Implications for Assembly Printing

The sub_36CC800 wrapper appends a fixed SuffixLen-byte trailer after sub_35F6D40 returns. This trailer is the type-and-space suffix (".f32", ".shared::cta", ".acquire.gpu") that depends on operand types rather than the opcode itself. Splitting the work this way means:

  1. The opcode-driven mnemonic and modifier keywords are emitted by the monolithic switch (constant per opcode value).
  2. The operand-driven type suffix is appended by sub_E826F0 (constant per ISD value-type bundle).
  3. The two halves are concatenated in-place in the same OutBuf, producing a single PTX instruction string per SDNode.

This is why the master switch never directly emits type suffixes: every case body ends with a goto LABEL_3441; / LABEL_3442; / LABEL_emitted; that returns control to the wrapper, which then appends the type bytes.
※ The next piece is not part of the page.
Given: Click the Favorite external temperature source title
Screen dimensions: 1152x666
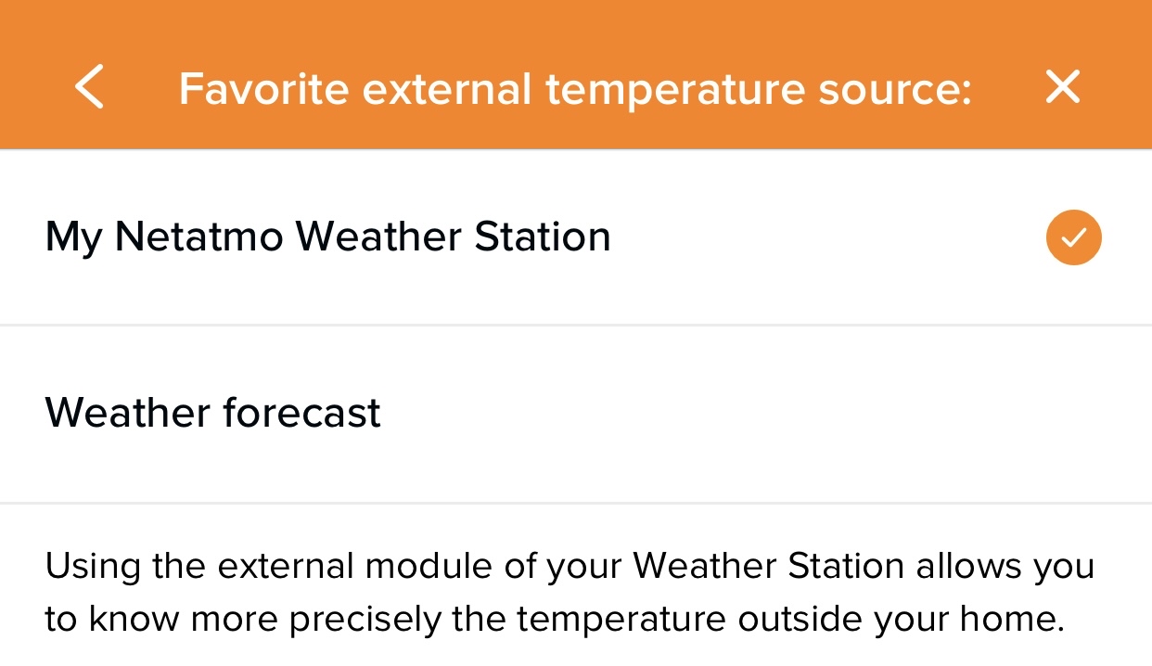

The pattern is mnemonic+modifiers in switch, types after switch, which keeps the switch body bounded and makes type-driven opcode-overload printing (e.g., the 11 widths of st.param) a single case body with a runtime suffix instead of 11 case bodies.
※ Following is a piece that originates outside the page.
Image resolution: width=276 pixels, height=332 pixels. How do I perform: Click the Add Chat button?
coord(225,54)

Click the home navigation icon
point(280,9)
Confidence Tags for This Section

  • HIGH confidence: master switch location (0x36607ec), case count (6,634), unique-target count (261), case value range (335..6968), default target (0x437638), caller identity (sub_36CC800), the four emitter helper functions and their roles, and the 50-keyword inventory.
  • HIGH confidence: the case → keyword binding for every keyword named in the table above, since each was extracted by direct rg match on the 5th argument of the emitter call inside the corresponding case body.
  • MED confidence: the boundaries of the case-range partition table. The boundaries were inferred by correlating case-value clustering (group-by-target) with mnemonic prefix lengths and the keyword set used inside each cluster; they may shift by a few opcodes either way as more case bodies are decoded.
  • MED confidence: the reconstructed mnemonic strings ("tex.unified.2d.v4.f32.f32", "wmma.mma.sync.aligned.m16n16k16", etc.). The byte buffers exist (byte_4CE6005, byte_4CF3B30, etc.) and the lengths match the expected PTX mnemonic widths, but the actual character content of those buffers was not dumped here.
  • LOW confidence: the exact bit position of the modifier sub-fields inside the 64-bit flags word at ((uint64_t*)N)[1]. The v13 >> 17 shift is observed, but the higher-order sub-fields ((flags >> 18) & 3, (flags >> 25) & 0x1F, etc.) are pattern-inferred from the operand-keyword index arguments passed to the emitter helpers.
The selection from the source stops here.